| WORK ITEM |
Take the records below and copy them exactly.

| SOURCE DATA |
────
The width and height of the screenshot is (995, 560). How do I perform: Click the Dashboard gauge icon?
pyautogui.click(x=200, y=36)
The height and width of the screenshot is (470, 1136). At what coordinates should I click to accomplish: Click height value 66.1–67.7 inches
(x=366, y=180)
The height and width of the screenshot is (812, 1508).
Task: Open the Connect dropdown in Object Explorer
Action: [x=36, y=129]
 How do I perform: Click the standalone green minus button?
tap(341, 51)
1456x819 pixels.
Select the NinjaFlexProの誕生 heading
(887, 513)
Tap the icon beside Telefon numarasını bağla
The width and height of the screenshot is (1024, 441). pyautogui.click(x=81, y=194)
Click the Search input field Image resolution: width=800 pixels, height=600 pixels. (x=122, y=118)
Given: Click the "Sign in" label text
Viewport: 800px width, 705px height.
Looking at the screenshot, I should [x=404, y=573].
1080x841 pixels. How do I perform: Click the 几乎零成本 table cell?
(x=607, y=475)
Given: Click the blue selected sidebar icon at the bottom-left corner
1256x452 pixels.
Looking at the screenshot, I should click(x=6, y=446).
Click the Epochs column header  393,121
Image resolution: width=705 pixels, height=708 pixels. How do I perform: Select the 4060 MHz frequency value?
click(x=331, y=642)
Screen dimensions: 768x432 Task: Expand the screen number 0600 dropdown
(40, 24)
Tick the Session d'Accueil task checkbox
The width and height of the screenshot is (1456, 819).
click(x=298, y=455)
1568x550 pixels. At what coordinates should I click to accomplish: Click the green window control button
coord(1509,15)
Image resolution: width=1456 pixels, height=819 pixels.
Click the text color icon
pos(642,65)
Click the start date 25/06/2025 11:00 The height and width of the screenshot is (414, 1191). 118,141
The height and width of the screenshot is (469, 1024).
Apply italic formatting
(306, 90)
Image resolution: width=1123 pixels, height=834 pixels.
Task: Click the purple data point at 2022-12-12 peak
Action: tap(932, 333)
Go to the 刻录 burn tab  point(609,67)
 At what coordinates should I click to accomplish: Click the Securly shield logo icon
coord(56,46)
────
| THE ANSWER |
The width and height of the screenshot is (995, 560). How do I perform: Click the Dashboard gauge icon?
pyautogui.click(x=200, y=36)
The height and width of the screenshot is (470, 1136). At what coordinates should I click to accomplish: Click height value 66.1–67.7 inches
(x=366, y=180)
The height and width of the screenshot is (812, 1508).
Task: Open the Connect dropdown in Object Explorer
Action: [x=36, y=129]
 How do I perform: Click the standalone green minus button?
tap(341, 51)
1456x819 pixels.
Select the NinjaFlexProの誕生 heading
(887, 513)
Tap the icon beside Telefon numarasını bağla
The width and height of the screenshot is (1024, 441). pyautogui.click(x=81, y=194)
Click the Search input field Image resolution: width=800 pixels, height=600 pixels. (x=122, y=118)
Given: Click the "Sign in" label text
Viewport: 800px width, 705px height.
Looking at the screenshot, I should [x=404, y=573].
1080x841 pixels. How do I perform: Click the 几乎零成本 table cell?
(x=607, y=475)
Given: Click the blue selected sidebar icon at the bottom-left corner
1256x452 pixels.
Looking at the screenshot, I should click(x=6, y=446).
Click the Epochs column header  393,121
Image resolution: width=705 pixels, height=708 pixels. How do I perform: Select the 4060 MHz frequency value?
click(x=331, y=642)
Screen dimensions: 768x432 Task: Expand the screen number 0600 dropdown
(40, 24)
Tick the Session d'Accueil task checkbox
The width and height of the screenshot is (1456, 819).
click(x=298, y=455)
1568x550 pixels. At what coordinates should I click to accomplish: Click the green window control button
coord(1509,15)
Image resolution: width=1456 pixels, height=819 pixels.
Click the text color icon
pos(642,65)
Click the start date 25/06/2025 11:00 The height and width of the screenshot is (414, 1191). 118,141
The height and width of the screenshot is (469, 1024).
Apply italic formatting
(306, 90)
Image resolution: width=1123 pixels, height=834 pixels.
Task: Click the purple data point at 2022-12-12 peak
Action: tap(932, 333)
Go to the 刻录 burn tab  point(609,67)
 At what coordinates should I click to accomplish: Click the Securly shield logo icon
coord(56,46)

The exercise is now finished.